■ **ESTRATTO DEL TESTO**

La procura di Pavia ha accolto l'esposto presentato dalla difesa di Alberto Stasi, condannato in terzo grado a 16 anni di reclusione per l'omicidio della allora fidanzata Chiara Poggi, e ha deciso di riaprire le indagini sulla vicenda. A più di nove anni da quel 13 Agosto 2007 in cui la ragazza fu uccisa con violenza il caso torna di attualità, con una seconda inchiesta, che per ora ha portato all'iscrizione nel registro degli indagati di Alberto Sempio.

Le accuse della difesa di Stasi

Secondo gli avvocati dell'ex bocconiano il profilo genetico di Sempio potrebbe coincidere con i frammenti di dna rivenuti sotto le unghie di Chiara.

La mamma di Stasi si sarebbe rivolta ad un'agenzia di investigatori privati, dopo la condanna del figlio, per cercare la verità sull'omicidio, e le indagini portate avanti dagli investigatori ingaggiati si sarebbero strette intorno ad Alberto Sempio. Gli investigatori assunti dalla famiglia Stasi avrebbero prelevato - a sua insaputa - un campione del dna del ragazzo, per confrontarlo con quello trovato sotto le unghie di Chiara, e ritengono che sarebbe corrispondente. L'esito dell'indagine privata fatta svolgere dalla famiglia di Alberto è stata presentata dai legali sotto forma di esposto, spingendo la procura ad aprire una nuova inchiesta.

■ **MATERIALE MOSTRATO**

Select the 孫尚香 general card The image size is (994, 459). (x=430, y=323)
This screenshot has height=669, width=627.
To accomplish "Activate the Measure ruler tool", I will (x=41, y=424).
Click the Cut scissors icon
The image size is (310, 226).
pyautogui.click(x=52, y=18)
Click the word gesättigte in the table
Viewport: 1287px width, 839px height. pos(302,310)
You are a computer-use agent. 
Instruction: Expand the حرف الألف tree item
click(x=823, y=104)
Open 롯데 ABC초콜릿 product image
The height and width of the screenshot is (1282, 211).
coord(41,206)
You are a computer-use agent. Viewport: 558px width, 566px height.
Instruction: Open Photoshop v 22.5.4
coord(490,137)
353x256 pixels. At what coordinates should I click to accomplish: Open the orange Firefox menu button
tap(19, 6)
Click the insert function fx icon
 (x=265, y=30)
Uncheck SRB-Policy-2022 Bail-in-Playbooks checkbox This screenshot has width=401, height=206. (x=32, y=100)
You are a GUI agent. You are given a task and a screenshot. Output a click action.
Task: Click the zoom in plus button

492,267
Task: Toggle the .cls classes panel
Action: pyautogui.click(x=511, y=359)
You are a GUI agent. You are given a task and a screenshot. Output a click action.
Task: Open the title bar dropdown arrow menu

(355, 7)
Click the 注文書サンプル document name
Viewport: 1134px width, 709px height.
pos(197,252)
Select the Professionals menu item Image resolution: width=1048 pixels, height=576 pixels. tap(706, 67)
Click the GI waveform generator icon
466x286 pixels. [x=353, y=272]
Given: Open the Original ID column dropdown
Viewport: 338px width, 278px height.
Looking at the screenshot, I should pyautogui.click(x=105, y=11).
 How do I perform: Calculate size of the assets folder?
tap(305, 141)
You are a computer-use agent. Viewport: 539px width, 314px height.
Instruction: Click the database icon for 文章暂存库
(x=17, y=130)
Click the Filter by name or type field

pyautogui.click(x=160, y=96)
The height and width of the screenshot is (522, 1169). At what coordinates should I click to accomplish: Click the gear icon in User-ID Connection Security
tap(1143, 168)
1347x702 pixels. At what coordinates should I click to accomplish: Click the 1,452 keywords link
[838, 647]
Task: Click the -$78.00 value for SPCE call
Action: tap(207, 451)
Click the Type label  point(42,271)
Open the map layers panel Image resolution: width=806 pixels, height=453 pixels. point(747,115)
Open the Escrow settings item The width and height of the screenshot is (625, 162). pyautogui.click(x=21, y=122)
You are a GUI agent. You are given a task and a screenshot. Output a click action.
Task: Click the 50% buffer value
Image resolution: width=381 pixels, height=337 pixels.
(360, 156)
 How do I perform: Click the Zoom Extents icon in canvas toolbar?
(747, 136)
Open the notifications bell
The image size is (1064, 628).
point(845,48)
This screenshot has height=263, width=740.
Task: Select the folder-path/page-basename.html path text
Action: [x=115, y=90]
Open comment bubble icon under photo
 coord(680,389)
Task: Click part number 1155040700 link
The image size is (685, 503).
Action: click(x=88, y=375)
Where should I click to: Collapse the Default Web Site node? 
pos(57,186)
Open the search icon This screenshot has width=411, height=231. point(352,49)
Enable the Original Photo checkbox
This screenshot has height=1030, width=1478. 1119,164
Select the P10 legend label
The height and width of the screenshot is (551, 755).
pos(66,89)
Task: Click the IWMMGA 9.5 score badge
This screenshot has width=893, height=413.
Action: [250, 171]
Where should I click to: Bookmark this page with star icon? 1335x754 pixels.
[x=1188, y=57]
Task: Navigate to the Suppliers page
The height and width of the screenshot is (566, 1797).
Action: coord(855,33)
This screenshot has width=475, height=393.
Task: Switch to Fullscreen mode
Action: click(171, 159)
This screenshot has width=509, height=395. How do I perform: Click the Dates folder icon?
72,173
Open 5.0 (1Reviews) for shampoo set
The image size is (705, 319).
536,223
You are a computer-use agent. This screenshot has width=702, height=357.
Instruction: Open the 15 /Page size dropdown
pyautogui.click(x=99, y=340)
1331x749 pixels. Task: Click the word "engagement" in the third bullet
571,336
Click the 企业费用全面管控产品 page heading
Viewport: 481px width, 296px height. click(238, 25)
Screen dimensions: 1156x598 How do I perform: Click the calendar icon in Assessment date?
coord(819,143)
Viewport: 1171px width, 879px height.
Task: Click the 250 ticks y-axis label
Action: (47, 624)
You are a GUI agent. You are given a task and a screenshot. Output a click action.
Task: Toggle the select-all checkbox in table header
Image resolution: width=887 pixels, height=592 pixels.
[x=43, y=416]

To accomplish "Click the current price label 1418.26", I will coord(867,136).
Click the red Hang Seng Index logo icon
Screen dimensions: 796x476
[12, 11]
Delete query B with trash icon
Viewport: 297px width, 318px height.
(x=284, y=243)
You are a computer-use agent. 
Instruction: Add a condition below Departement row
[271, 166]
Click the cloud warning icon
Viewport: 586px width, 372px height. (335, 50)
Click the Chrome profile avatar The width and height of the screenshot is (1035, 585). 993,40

■ **REQUISITI DELL'ESERCIZIO**
- a) Riscrivi in forma più breve il paragrafo dell'articolo sull'omicidio di Chiara Poggi che inizia con "La mamma di Stasi si sarebbe rivolta", mantenendone i fatti principali.
- b) Secondo l'articolo sull'omicidio di Chiara Poggi, a quanti anni di reclusione è stato condannato Alberto Stasi in terzo grado?
- c) Prosegui l'articolo sull'omicidio di Chiara Poggi dal punto in cui si interrompe.
Le righe provengono da un'altra fonte.

■ **SOLUZIONI DELL'ESERCIZIO**
- a) Dopo la condanna del figlio, la madre di Stasi avrebbe incaricato un'agenzia di investigatori privati, le cui indagini si sarebbero concentrate su Alberto Sempio. Gli investigatori avrebbero prelevato a sua insaputa un campione del suo dna e lo ritengono corrispondente a quello trovato sotto le unghie di Chiara. I legali hanno presentato l'esito come esposto, e la procura ha aperto una nuova inchiesta.

- b) A 16 anni di reclusione.

- c)
Chi è il nuovo indagato

Andrea Sempio, che all'epoca dell'omicidio di Chiara aveva raggiunto da poco la maggiore età, è un amico del fratello di Chiara Poggi.

All'epoca dei fatti fu ascoltato due volte dagli inquirenti in qualità di testimone, ma non emerse nessun elemento che potesse ipotizzare un suo coinvolgimento nel brutale omicidio di Chiara, e non fu mai indagato. Oltre alla presunta prova scientifica un altro elemento a carico del ragazzo secondo i legali di Stasi sarebbe in possesso di una bicicletta simile a quella che due testimoni hanno notato nei pressi della villetta di Garlasco nelle ore dell'omicidio.

Su questo punto l'interessato avrebbe fornito un alibi che i legali di Stasi non ritengono convincente.

Quali scenari si aprono

In base a quali saranno gli esiti dell'indagine della Procura di Pavia, la Corte d'Appello di Brescia dovrà stabilire se è il caso o meno di ripetere il processo. In caso affermativo l'esecuzione della condanna a 16 anni ricevuta da Alberto potrebbe essere sospesa, e il giovane potrebbe tornare ad essere libero, in attesa del nuovo processo.